Em uma declaração dada sobre o evento, Kantor disse que é "especialmente importante porque, como o Holocausto recua mais no passado, parte de sua memória está sendo esquecida e suas lições não estão mais sendo aprendidas. 'Nunca Mais' é um plano de ação, que devemos reivindicar como um chamado para proteger o futuro enquanto lembramos o passado", explicou ele, acrescentando que isso dará aos líderes mundiais uma "oportunidade única" de se levantar e dizer: "'basta' para antissemitismo, intolerância e racismo - e parar o ódio".
Kantor disse que a Fundação Mundial do Fórum do Holocausto também está "posicionada de maneira única para oferecer aos nossos líderes a oportunidade de transformar o conhecimento e a consciência do Holocausto em ação, em um esforço colaborativo para erradicar o antissemitismo e todas as outras formas de ódio".
Rivlin descreveu a conferência como um "momento histórico muito importante", uma vez que marca a libertação de Auschwitz há 75 anos, acrescentando que é profundamente preocupante que "as vozes da negação do Holocausto e o antissemitismo estejam novamente crescendo".
"Nós nunca vamos apoiar aqueles que falsificam a verdade ou aqueles que tentam garantir que o Holocausto seja esquecido", disse ele em um comunicado sobre o evento. "Nem indivíduos e nem organizações; nem líderes de partidos políticos e nem chefes de estados".
O presidente pediu a outros líderes mundiais para que participassem do evento, "neste momento sagrado de memória e compromisso, e estou encantado com o número de respostas, que está crescendo a cada dia".
"Faremos todos os esforços para garantir que o evento seja significativo e deixe uma marca real na luta contra o antissemitismo e na educação da próxima geração", acrescentou.
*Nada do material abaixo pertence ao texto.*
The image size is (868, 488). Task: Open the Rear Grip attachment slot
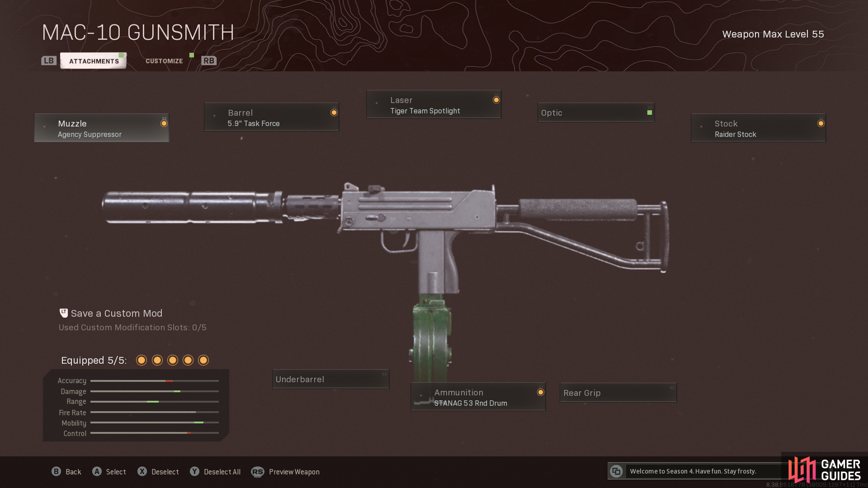618,393
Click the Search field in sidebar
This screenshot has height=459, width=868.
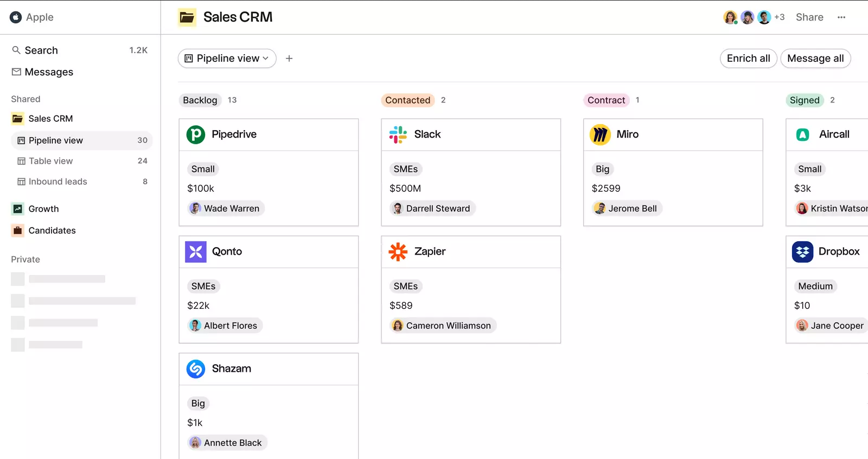point(41,50)
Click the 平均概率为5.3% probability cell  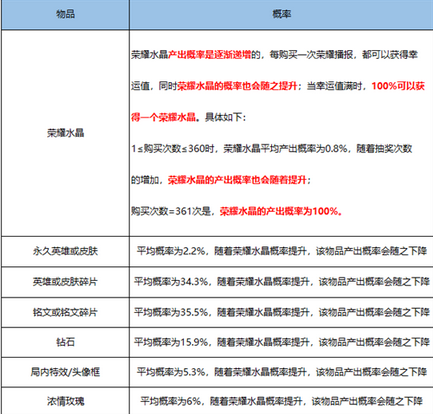(x=281, y=372)
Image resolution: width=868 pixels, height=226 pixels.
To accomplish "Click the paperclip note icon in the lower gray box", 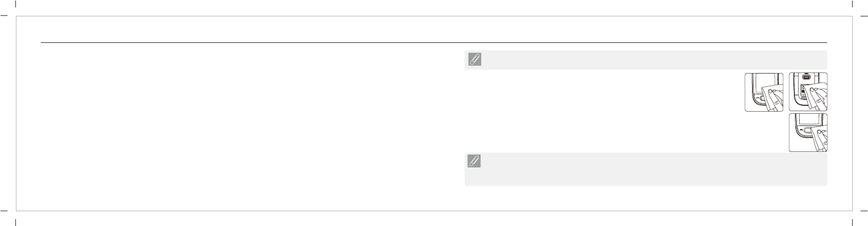I will coord(475,161).
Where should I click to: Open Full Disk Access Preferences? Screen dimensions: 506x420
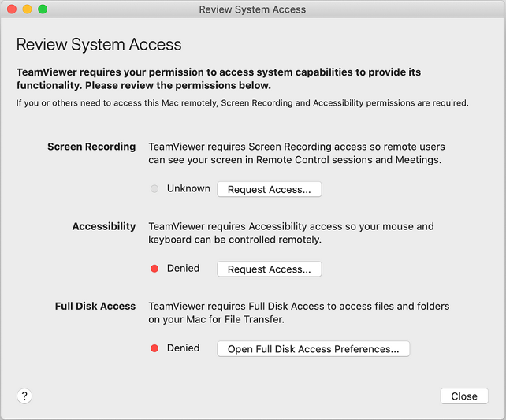(313, 348)
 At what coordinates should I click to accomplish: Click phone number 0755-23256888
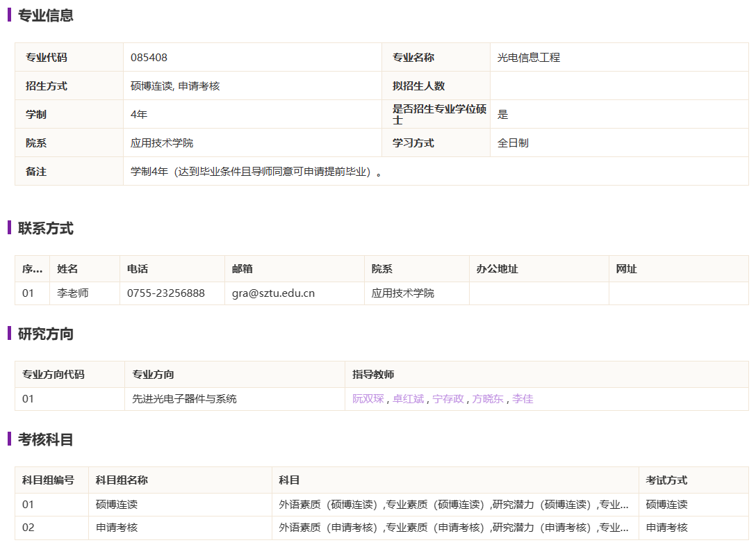click(x=165, y=293)
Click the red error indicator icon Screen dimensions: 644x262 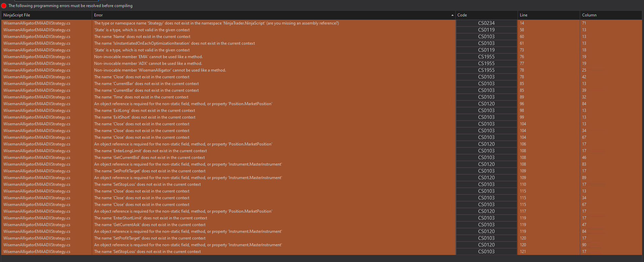tap(4, 6)
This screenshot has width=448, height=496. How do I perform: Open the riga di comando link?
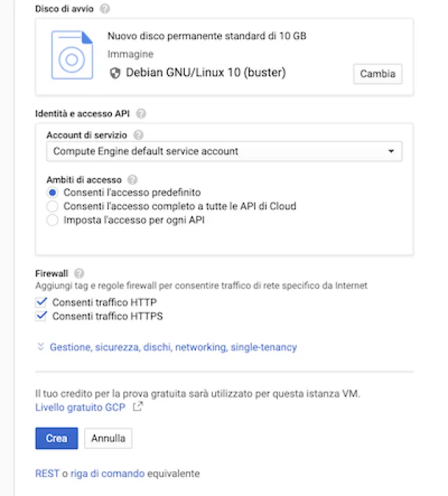coord(107,474)
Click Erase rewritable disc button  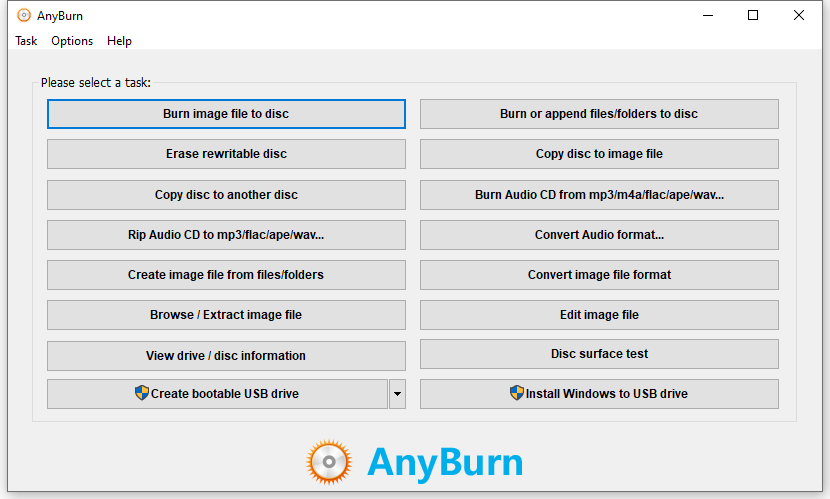[226, 154]
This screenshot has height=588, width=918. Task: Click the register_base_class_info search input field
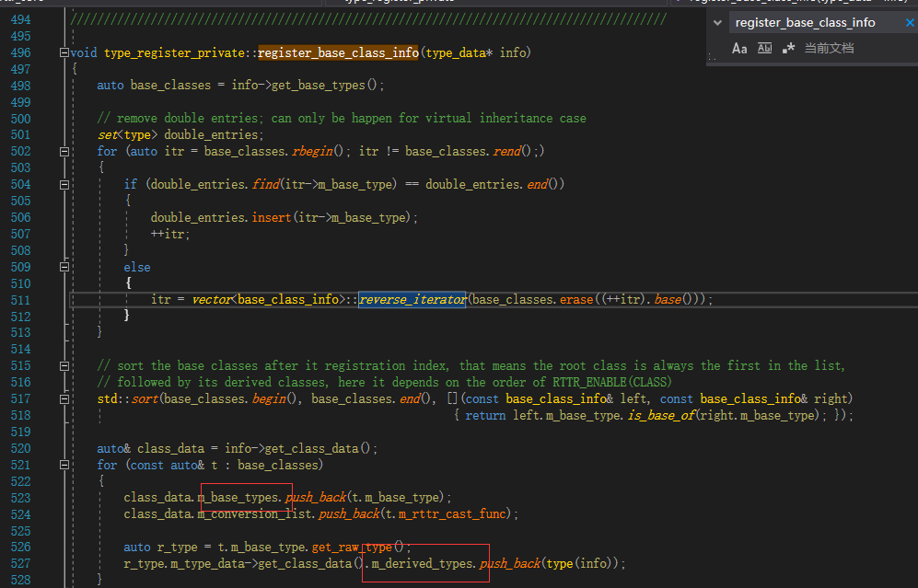pos(810,22)
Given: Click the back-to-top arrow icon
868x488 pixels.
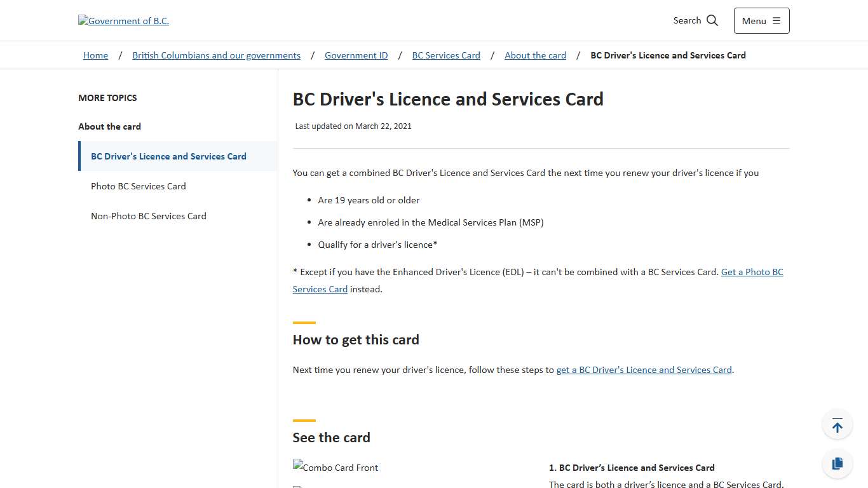Looking at the screenshot, I should point(837,424).
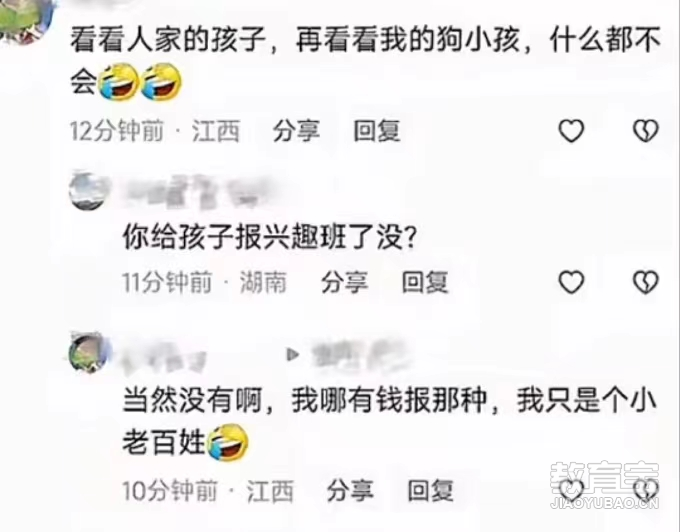The image size is (680, 532).
Task: Tap broken heart on 湖南 reply
Action: (x=646, y=282)
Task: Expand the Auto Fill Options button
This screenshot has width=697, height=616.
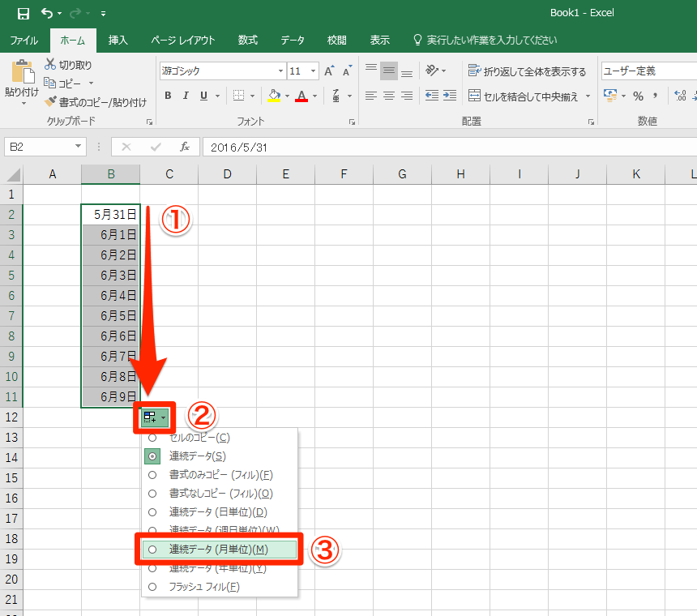Action: pyautogui.click(x=154, y=417)
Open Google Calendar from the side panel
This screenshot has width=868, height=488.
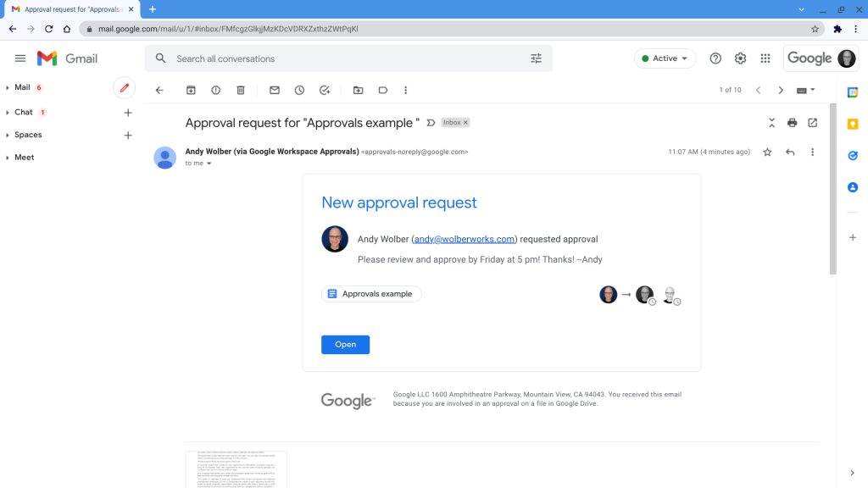click(853, 92)
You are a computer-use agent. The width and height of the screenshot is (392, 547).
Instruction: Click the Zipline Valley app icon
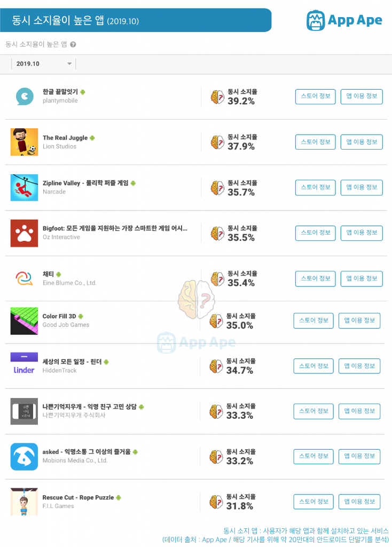pos(24,187)
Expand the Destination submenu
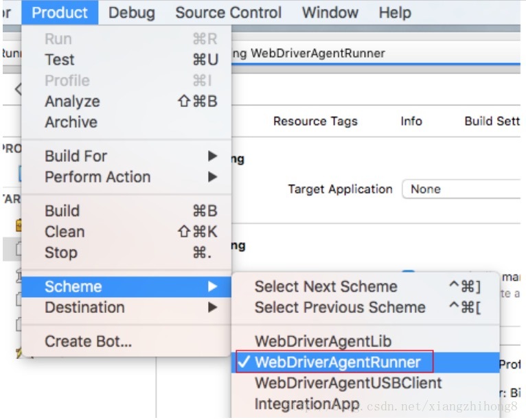526x420 pixels. tap(84, 307)
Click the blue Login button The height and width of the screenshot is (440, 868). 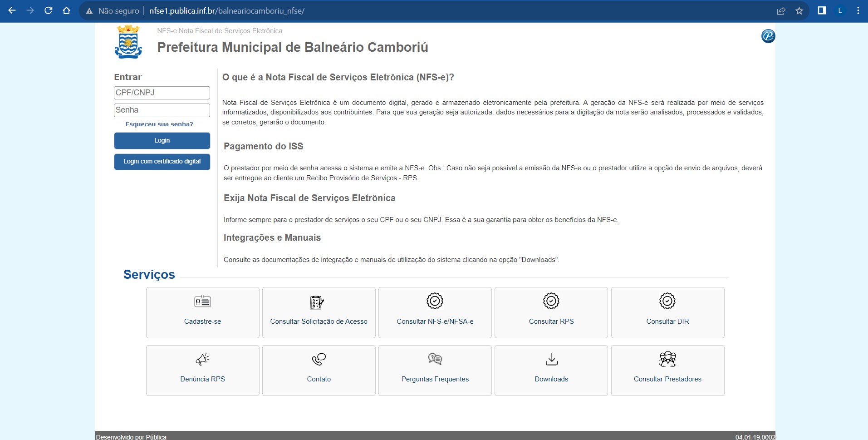(x=162, y=141)
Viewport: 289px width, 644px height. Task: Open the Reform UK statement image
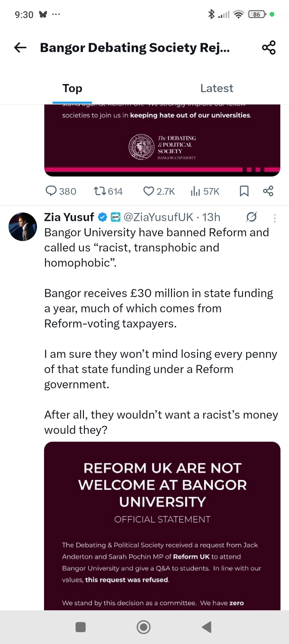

O presidente do Yad Vashem, Avner Shalev, sublinhou que é da responsabilidade de toda a humanidade, e especialmente dos líderes que se reunirão aqui no Yad Vashem, trabalhar para combater o antissemitismo, o racismo e a xenofobia. "O Holocausto, visando a total aniquilação de todos os judeus em todos os lugares e a erradicação de sua civilização, foi alimentado pelo extremo antissemitismo racista", continuou ele. "Após a Segunda Guerra Mundial, a comunidade internacional promulgou princípios universais e instituiu organizações internacionais com o propósito expresso de evitar futuros crimes contra a humanidade".
Ele destacou que as formas pelas quais o antissemitismo "persistiu e proliferou nos últimos anos devem ser identificadas, estudadas e compreendidas", acrescentando que devemos continuar atentos e conscientes das "atuais manifestações do antissemitismo e permanecer resolutos em combatê-lo".